September 26, 2023 | Rome, Italy

He beat me!

By |2018-03-21T18:34:21+01:00October 11th, 2008|Lifestyle Archive|
AI-O! Marco screamed. "He beat me!"

am in toddler hell. There. I said it. With 17 months under his belt, Oedipus is large and in charge and wreaking havoc on our home. His behavior is often like that of a drunk, belligerent midget. His physical abilities; like a super hero on acid. Every day activities like eating, bathing and even playing have now become quasi-insurmountable challenges. In short, I’ve got my hands full.

The thing about motherhood that I never realized is this: It involves a lot of laundry and many other tasks that I have never enjoyed. The thing about having a toddler while you are trying to do said tasks is this: He wants to thwart you at every turn by groping at your leg or pulling on your clothes until all attention is on him.

The only thing less appealing than doing the laundry is trying to do the laundry while some little terrorist stands beneath you impeding your progress. Yes, I kvetch. The work-week for a mother is long and includes no days off… nor does it include private bathroom privileges, but I digress.

There is, however, part time reprise on Saturday and Sunday.

On the weekends my load is lightened as Marco and I play two on one defense. Now that his son likes to kick a soccer ball and throw trajectories of any sphere-like object, Marco is very hands-on.

For a while this defense strategy was a winning combination that worked very well… but just when you think you’ve got this whole thing down-pat, your little demon spawn changes the rules on the endurance sport we call parenting.

It was 10 p.m. and Oedipus was running around like a whirling dervish. He responds to pain like a walking electrical charge. This is very unfortunate if you are his primary care giver, i.e. Me.

“What’s happened to him?” Marco gaped while looking exhaustedly at his son. “He’s an egomaniac. He thinks the world revolves around him.”

As I explained his son’s developmentally-appropriate behavior, little Oedi climbed over the couch, on to the radiator and stood on the windowsill — about four feet off the ground. As he reached his perch he screamed, “Ciao!” to an apparently invisible bystander. Marco grabbed the baby before he could fall. Instinctually and without hesitation, Oedipus chomped down on Marco’s index finger with the four little but lethal incisors he has.

AI-O!” Marco screamed. “He beat me!”

“No he bit you… I forgot to mention he’s also teething.”

Marco sat holding his finger. The baby continued his frenetic business by grabbing the remote control and channel surfing. Never mind that I was watching “House, M.D.” Two minutes later he moved on to our telephones, the light switches and the dishwasher. Our little man was asserting his sense of self and sprouting teeth. Our normal parenting plan of attack had to change!

I launched in to Mommy mode saying, “No! no! no! You don’t touch that.” And I shook my finger for extra emphasis.

To which he replied, “No! No! No!” And wagged his finger in my face.

I wasn’t expecting my future bilingual baby to babble back at me with such disrespect. Then, he hauled off, smacked me in the face, reared back his head and cackled with delight.

He was drunk with power and I had had it.

So I pulled out the big guns, and put him in “time out.” I had read that it was age-appropriate to initiate this punishment. You can’t always believe what you read. He thought it was a new game and he adored it. He giggled and ran from me — waiting for me to catch him. He was enjoying it way too much. As he lunged for my computer… I tried a last ditch effort to let him know that I was boss.

I looked him in the eye, told him no and swatted his chubby little paw. That’s right people, I hit him. And you know what, it worked. He cried. His hand was not hurt but his pride was. And the King was stopped in his megalomaniacal tracks.

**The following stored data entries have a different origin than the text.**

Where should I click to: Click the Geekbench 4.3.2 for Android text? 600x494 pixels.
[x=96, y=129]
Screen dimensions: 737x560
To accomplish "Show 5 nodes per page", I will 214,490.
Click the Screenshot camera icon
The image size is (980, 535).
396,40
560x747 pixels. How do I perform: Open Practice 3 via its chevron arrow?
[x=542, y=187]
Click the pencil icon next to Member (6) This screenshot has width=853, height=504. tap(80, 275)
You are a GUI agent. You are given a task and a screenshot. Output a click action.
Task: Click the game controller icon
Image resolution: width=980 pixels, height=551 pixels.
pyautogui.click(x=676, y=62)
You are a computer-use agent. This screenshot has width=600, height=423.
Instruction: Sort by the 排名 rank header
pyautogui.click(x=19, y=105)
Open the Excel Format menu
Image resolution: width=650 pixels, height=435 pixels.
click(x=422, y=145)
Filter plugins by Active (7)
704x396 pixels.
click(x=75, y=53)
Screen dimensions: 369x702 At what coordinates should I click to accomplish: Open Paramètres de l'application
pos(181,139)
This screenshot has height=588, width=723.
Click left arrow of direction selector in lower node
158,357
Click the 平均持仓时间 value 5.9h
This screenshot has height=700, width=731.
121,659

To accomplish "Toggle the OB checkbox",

At 11 p.m., he had finally run out of batteries. Marco and I lay in bed completely spent. Marco looked catatonic. I looked like a homeless person who had just suffered a seizure.

“Wow! It’s so hard!” Marco remarked.

“Tell me about it.” I said.


“Do you want another one?” I asked.

“Another one what?”

“A baby!” I replied.

“I’m so tired.” Marco said.

“Tell me about it.”

“No.” Marco answered.

“Me neither.” I concurred. But my brain had been swirling with the idea.

“But…” I continued, “I think everyone needs a sibling.”

Marco didn’t know what a sibling was. I explained.

“You are right. I know it.” Marco said. “But how we do it?”

“I think you know how it’s done.” I retort.

“I know how… but how do we manage another person? Now we are two against one… and still sometimes we lose.”

“I know, we need better defense. Maybe we will be more efficient with man on man defense.”

“I don’t think so.” Marco said

“Let’s leave it up to fate.” I said. Marco was snoring.

About the Author:

Kissy Dugan's "Parenthood" column ran from 2007 through 2016.